— Start of Passage given —

There is a rising trend observed in the industry where operators are accepting lower base fees in return for higher incentive fees of up to 15% of GOP, which are designed to more closely align the operator’s interests with that of the owner – to maximise the operating profit of the hotel, regardless of the revenue. While a fixed incentive fee percentage ranging from 8% to 10% of AGOP was typical, it is becoming increasingly common to have scaled incentive fees. The tendency towards higher or scaled incentive fees versus higher base fees, rewards effective operators but also provides some protection for the owner’s cash flow/return in the event of poor operator performance or a market downturn.

3. Operator Performance Test

Performance tests allow an owner to terminate the management agreement should the operator fail to meet the agreed performance criteria after a period of build-up (test periods commence in the fourth year on average). Two types of performance tests are typically used, often jointly:

  • Room revenue per available room (RevPAR) as a percentage of a mutually agreed upon competitive set (in Europe, the test is generally set somewhere between 80% and 95% of the weighted average RevPAR of the competitive set);
  • The GOP level for an operating year should not be less than the mutually agreed budgeted GOP level (usually starts at 80%, up to 90% of the budgeted GOP, depending on the negotiation strength of both parties).

As highlighted in the following graph, these two performance tests are often used jointly in European management contracts.

Figure 3: Type of Performance Tests

A performance test usually starts from year thee or year four, after stabilisation of the new hotel, generally known as the commencement year. The performance test is usually deemed to be failed if both the RevPAR and the GOP tests have been failed for two years in a row. However, some unscrupulous operators have been known to sometimes artificially inflate RevPAR performance to meet the required standards, so the RevPAR test is not held as a reliable measurement tool by experts. It can also be challenging to agree the right competitive set and sometimes to find reliable RevPAR data for the competitive set. Furthermore, in case of a force majeure event or any peculiar event that is beyond the operator’s scope, then the performance test would not be applicable and the right of termination of the owner is not exercisable. Good performance tests are the ones that are enforceable, sensible and that truly reflect the relative position of the hotel. Major operators usually negotiate a clause with a ‘right to cure’ in the event of a failed performance test, allowing the operator to make a compensation payment to the owner. The typical right to cure usually includes a specific/limited number of times that the operator has the right to cure during the term of the agreement. We have seen recent management contracts which include performance tests based on TripAdvisor ratings and commentaries. However, these ratings are potentially influenceable by non-guests or biased by messaging bots. Other non-financial performance tests include the ones based on the number of materialised reservations generated through the operator’s distribution systems versus those that are generated by online travel agencies (OTA) or third parties. For more information on management fee structures and performance clauses, please refer to the HVS San Francisco article ‘Hotel Management Fees Miss the Mark’ by Miguel Rivera, September 2011.

— End of Passage given —
— Start of Data segment —

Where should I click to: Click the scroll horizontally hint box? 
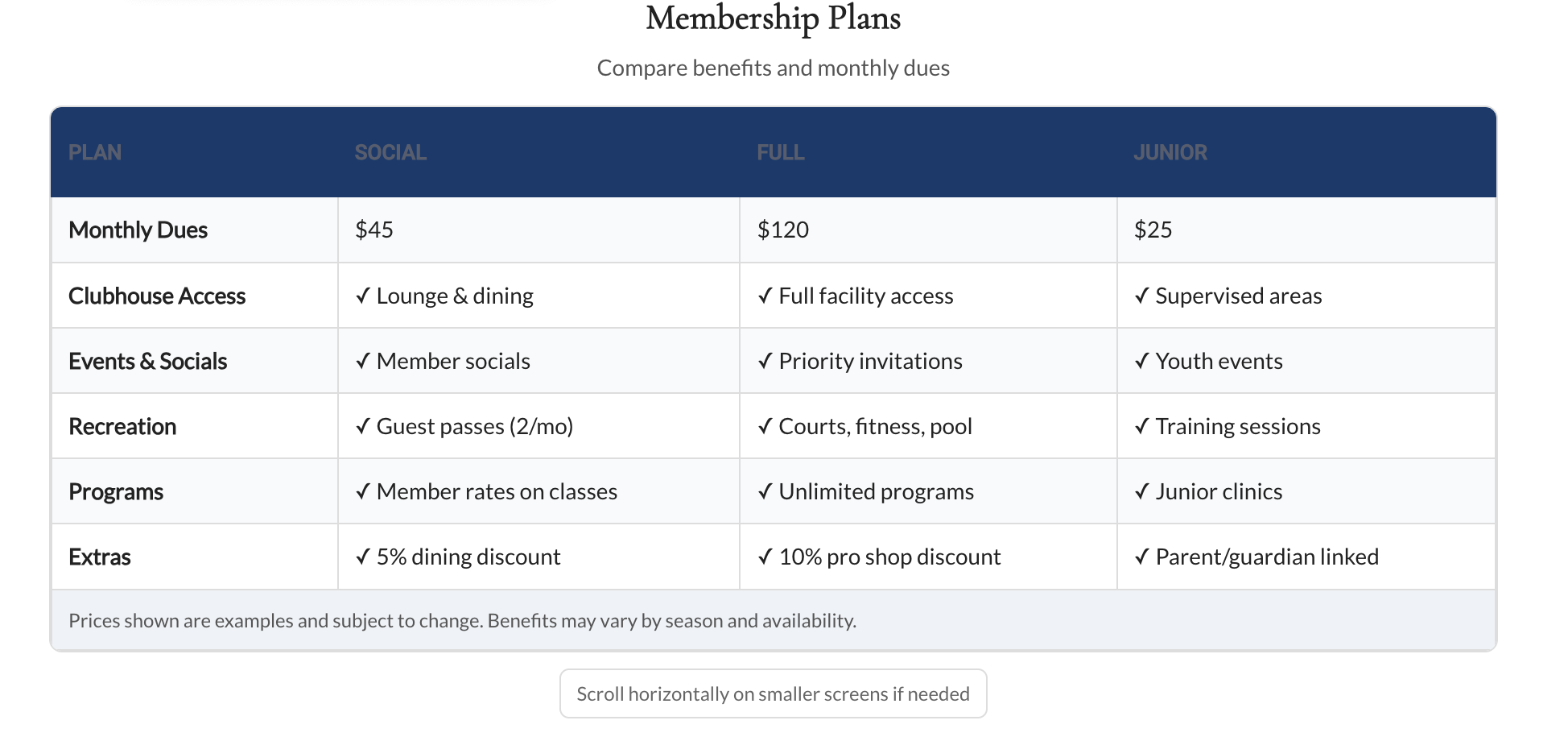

— End of Data segment —

Work instructions =>
• 1. Decide whether each statement agrees with the passage on hotel management contracts, answering yes or no and quoting the words that decide it.
(a) A performance test is usually deemed failed if either the RevPAR test or the GOP test is failed in a single year.
(b) In Europe, the RevPAR test is generally set between 80% and 95% of the weighted average RevPAR of the competitive set.
(c) A fixed incentive fee of 8% to 10% of AGOP is becoming increasingly common.
• 2. Answer these questions from the passage on hotel management contracts:
(a) Up to what percentage of GOP can the higher incentive fees reach?
(b) On average, in which year do performance test periods commence?
(c) What clause do major operators usually negotiate in the event of a failed performance test?
• 3. List every basis for an operator performance test that the passage on hotel management contracts mentions.

Problem solutions =>
• 1.
(a) No: "The performance test is usually deemed to be failed if both the RevPAR and the GOP tests have been failed for two years in a row."
(b) Yes: "in Europe, the test is generally set somewhere between 80% and 95% of the weighted average RevPAR of the competitive set"
(c) No: "While a fixed incentive fee percentage ranging from 8% to 10% of AGOP was typical, it is becoming increasingly common to have scaled incentive fees."

• 2.
(a) Up to 15% of GOP.
(b) The fourth year.
(c) A clause with a 'right to cure', allowing the operator to make a compensation payment to the owner.

• 3.
- Room revenue per available room (RevPAR) as a percentage of a mutually agreed competitive set
- The GOP level for an operating year compared with the mutually agreed budgeted GOP level
- TripAdvisor ratings and commentaries
- The number of materialised reservations generated through the operator's distribution systems versus those generated by online travel agencies (OTA) or third parties